(Data entries)
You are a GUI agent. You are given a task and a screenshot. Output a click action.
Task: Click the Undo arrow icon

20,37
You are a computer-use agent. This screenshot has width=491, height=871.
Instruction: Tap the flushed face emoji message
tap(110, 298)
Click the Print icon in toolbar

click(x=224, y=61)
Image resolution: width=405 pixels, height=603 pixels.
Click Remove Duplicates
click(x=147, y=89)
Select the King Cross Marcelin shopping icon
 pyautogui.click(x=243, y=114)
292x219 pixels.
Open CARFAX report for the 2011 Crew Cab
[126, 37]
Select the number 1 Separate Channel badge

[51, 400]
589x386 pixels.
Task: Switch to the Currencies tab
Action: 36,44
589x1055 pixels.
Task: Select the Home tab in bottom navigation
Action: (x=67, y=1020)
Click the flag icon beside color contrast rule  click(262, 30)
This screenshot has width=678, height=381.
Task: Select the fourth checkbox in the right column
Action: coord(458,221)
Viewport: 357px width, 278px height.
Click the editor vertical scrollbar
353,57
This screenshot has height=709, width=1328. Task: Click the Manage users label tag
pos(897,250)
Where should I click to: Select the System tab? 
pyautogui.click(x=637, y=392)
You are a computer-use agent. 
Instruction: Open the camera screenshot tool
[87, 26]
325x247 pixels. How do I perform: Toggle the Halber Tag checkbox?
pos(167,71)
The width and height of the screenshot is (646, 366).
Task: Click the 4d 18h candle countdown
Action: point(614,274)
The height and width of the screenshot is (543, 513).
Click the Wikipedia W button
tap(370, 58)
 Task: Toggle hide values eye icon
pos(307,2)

> **TASK TO COMPLETE**: Go through the entries above and report each line with the string "agent" in it.

> **RESULT FOR THIS EXERCISE**:
You are a GUI agent. You are given a task and a screenshot. Output a click action.
You are a computer-use agent. This screenshot has width=491, height=871.
You are a computer-use agent. 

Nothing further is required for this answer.